Bir belediye başkanı iktidar partisi olmasa bile istediğinde halkın yanında yer alabiliyormuş.
Bu ülkede yapılmaz denileni Millet İttifakı Belediye Başkanları yaptı.
Ödenemez denilen borçları ödediler. Her zaman milletin menfaatine kararlar aldılar. Bu işin muhalefeti iktidarı yok beyler. Bu iş yürek meselesi, vicdan meselesi….
Şimdi göreceğiz bakalım Afyonkarahisar’da benzer bir karar alınabilecek mi? Saraydan izinsiz adım atamayan sözde yöneticiler vatandaş lehine insiyatif alabilecek mi?
İnşallah alırlar, inşallah vatandaşımızın çıkarları doğrultusunda bir karara vesile oluruz. Tok açın halinden ne anlar? Saray hayatı yaşayan adam mübarek ramazan ayında evine sıcak pide alacak vatandaşın günlük 10 lirayı hesap etmesinden ne anlar?
Ama devran dönecek çok az kaldı…
14 Mayıs’ta huzura kavuşacağız. İYİ’ler kazanacak, kötüler kaybedecek. Yeni bir tarih yazılacak Allah’ın izniyle…
Dua, ibadet, yardımlaşma ve dayanışma günlerini uhdesinde barındıran, On Bir Ayın Sultanı olan bir Ramazan Ayına daha ulaşacak olmanın engin huzurunu ve mutluluğunu yaşamaktayız.
Ramazan-ı Şerif, insanlığı zulmetten aydınlığa kavuşturan kutsal kitabımız Kur’an-ı Kerim’in nazil olduğu, sabrın ve şükrün en güzel şekilde öğrenilip tatbik edildiği rahmet, mağfiret ve bereket ayıdır.
Bu kutlu zaman dilimini anlam ve önemine layık olarak idrak etmenin, af kapılarını sonuna kadar açan Yüce Rabbimizin sınırsız merhametinden yararlanmak için bulunmaz bir fırsat olduğunu asla unutmamak gerektir.
Çünkü Şehr-i Ramazan aynı zamanda nefsani isteklere gem vurulan, nefislerin terbiyeye tabi tutulduğu manevi temizlik ayıdır.
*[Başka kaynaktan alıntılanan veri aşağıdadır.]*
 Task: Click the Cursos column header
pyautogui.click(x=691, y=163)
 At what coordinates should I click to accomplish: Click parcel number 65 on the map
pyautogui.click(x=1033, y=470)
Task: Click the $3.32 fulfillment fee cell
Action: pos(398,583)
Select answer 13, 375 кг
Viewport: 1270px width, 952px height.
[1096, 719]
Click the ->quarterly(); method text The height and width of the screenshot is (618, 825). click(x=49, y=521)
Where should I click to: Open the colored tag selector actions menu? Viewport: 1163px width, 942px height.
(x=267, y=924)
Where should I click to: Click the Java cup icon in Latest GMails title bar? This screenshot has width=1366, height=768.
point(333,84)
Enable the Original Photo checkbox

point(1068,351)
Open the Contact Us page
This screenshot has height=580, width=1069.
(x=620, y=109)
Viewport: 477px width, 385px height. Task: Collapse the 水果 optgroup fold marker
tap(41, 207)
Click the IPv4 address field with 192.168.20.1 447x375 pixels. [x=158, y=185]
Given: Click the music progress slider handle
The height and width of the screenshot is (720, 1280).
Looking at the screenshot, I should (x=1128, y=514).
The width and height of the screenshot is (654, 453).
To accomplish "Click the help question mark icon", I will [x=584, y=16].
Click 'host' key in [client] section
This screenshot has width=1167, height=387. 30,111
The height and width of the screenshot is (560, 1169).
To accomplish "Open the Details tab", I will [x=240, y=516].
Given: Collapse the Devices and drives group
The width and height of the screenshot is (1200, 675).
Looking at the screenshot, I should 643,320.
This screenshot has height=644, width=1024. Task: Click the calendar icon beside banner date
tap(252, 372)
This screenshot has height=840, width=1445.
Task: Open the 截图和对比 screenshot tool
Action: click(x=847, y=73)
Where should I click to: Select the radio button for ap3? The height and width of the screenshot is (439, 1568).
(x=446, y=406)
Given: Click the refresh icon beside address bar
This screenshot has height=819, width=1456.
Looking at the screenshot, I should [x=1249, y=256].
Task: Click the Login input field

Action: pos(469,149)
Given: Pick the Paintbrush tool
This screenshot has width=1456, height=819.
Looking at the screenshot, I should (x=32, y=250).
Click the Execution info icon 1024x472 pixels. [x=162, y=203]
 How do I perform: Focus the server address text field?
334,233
Bu müstesna günlerin sevincini, heyecanını, yardımlaşma ve dayanışma duygularını, cihanşümul mesajlarını çok iyi idrak etmeli ve bu güzellikleri hayatımızın her anına yayabilmeliyiz.
Özellikle fakir ve yardıma muhtaç insanlarımızı, hasta, yaşlı, yetim, öksüz, kimsesiz kardeşlerimizi, Aziz Şehitlerimizin emaneti olan Şehit Ailelerimizi ve Kahraman Gazilerimizi ihmal etmemeli, kapılarını çalmalı, sofralarına misafir olmalı, onları sofralarımızda misafir etmeliyiz.
Güzelliklerle dolu olan bu rahmet ve mağfiret ayında kalplerimizden sevgiyi, sofralarımızdan bereketi, evlerimizden huzur ve saadeti eksik etmemesini ve bizleri dostluk, barış ve kardeşlik duygularının hâkim olduğu nice güzel günlere kavuşturmasını Yüce Allah’tan dua ve niyaz ediyorum.
Bu duygu ve düşünceler içerisinde Afyonlu hemşerilerimin, Aziz Milletimizin ve bütün İslam Âleminin mübarek Ramazan Ayı’nı kutluyor, Yüce Rabbimizin af ve mağfiretine vesile olmasını diliyorum.